Singling out the top figurative painters of today is a bold move for any institution. Radical Figures: Painting in the New Millennium at the Whitechapel Gallery (until 10 May; tickets £9.50, concessions available) takes the temperature of painting in 2020 by selecting ten painters who “represent the body in experimental and expressive ways”, the organisers say. In the age of video and the internet onslaught, the death of painting has long been anticipated. But curators at the Whitechapel adroitly point out that in today’s super-fast disposable society, “the slow process of painting the figure is at odds with our instantaneous culture of taking, editing and sharing images.” Sanya Kantarovsky of Russia paints unsettling and unapologetic scenes depicting figures in dysfunctional relationships. In Deprivation (2018), for instance, a male figure tightly grips the hand of a reclining woman, reflecting an uneasy power dynamic. Kenyan-born Michael Armitage’s intimate representation of two men kissing beneath a frieze with scenes of firing squads (Kampala Suburb, 2014) is another highlight as are the US artists Christina Quarles and Tschabalala Self, all of whom take the ancient medium into exciting new directions.

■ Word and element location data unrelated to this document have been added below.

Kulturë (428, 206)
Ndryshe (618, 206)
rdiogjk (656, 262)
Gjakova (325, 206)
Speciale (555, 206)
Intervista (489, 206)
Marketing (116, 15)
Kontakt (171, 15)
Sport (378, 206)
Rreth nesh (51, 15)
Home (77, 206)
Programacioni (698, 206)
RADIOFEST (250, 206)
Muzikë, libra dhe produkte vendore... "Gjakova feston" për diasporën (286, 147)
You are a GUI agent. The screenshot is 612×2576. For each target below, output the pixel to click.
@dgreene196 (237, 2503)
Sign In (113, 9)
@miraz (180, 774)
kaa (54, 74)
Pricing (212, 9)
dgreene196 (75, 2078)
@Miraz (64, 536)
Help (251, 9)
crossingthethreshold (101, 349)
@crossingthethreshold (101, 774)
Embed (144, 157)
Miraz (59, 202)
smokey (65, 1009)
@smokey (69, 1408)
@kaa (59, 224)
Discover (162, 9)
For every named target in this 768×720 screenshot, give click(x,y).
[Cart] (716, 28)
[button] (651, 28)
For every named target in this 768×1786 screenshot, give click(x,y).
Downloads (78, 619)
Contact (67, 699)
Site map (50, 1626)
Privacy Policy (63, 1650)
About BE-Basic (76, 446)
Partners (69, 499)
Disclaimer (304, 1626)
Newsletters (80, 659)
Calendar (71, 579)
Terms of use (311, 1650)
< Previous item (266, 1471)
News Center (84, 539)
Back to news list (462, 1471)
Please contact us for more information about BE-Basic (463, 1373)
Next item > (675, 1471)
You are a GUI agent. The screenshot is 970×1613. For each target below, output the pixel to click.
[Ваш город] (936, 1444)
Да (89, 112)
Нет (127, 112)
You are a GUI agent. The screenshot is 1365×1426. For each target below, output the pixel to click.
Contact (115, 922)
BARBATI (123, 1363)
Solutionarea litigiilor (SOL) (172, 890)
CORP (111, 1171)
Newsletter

British Baroque: Power and Illusion (until 19 April; tickets £16, concessions available) at Tate Britain seems prescient in the post-Brexit age, focusing on events such as the Union of England and Scotland (1707) and the Revolution of 1688-9 which gave the “political elite” in Parliament even more power. The show, surprisingly the first exhibition to focus on baroque culture in Britain, covers the reigns of the last Stuart monarchs, from the restoration of Charles II in 1660 to the death of Queen Anne in 1714 (immortalised by Olivia Colman in the film The Favourite). Most works on show revel in excess; Jacob Huysmans’ portrait of James, Duke of Monmouth as St John the Baptist (around 1662-65) presents Charles II’s illegitimate son as a forlorn, camp shepherd while Antonio Verrio’s The Sea Triumph of Charles II (around 1674) depicts the slight god-like monarch as Neptune, the mythical god of the sea. A room filled with the Hampton Court Beauties (1690-1)—a set of eight full-length portraits parading the most beautiful women at the court of Mary II—is a show-stopping centrepiece. The most intriguing section explores “illusion and deception” through a series of trompe l’oeil works which try to trick the eye (don’t be fooled though by the bizarre perspective paintings of Samuel van Hoogstraten).
It's your last chance to see On Venus, Patrick Staff’s unnerving site-specific installation at the Serpentine Sackler Gallery (until 9 Feburary; free), which dwells on earthly horrors and human suffering. Staff aims to disorient, whether by using mirrored floors to reflect the gallery's harsh yellow lighting or by installing ceiling pipes from which corrosive acid steadily drips down into steel barrels. Acid is further used to etch onto large metal plates the front pages of various tabloids that published false claims stating that the convicted child killer Ian Huntley was sexually transitioning in prison. These works bring an uneasy awareness to how certain bodies and identities are "othered" and accordingly vilified, an idea pushed even further by two video works shown on a loop. The first consists of harrowing footage of industrial animal farming practices in which creatures are beaten, skinned, pulverised and harvested for their organs and hormones. The second shows a written poem that imagines a life on Venus—a harsh, alien landscape completely free from human oppression. For those whose existences are validated and protected, living in this strange environment might seem like a scary choice. But for others, life on another planet may be a better alternative to one on earth.